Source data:
****

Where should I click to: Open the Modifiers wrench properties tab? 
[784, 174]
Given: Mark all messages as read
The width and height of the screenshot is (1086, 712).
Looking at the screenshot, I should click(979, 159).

****

Reproduce all of the source data above verbatim, preserving every line in its original order.

Where should I click to: Open the Modifiers wrench properties tab? 
[784, 174]
Given: Mark all messages as read
The width and height of the screenshot is (1086, 712).
Looking at the screenshot, I should click(979, 159).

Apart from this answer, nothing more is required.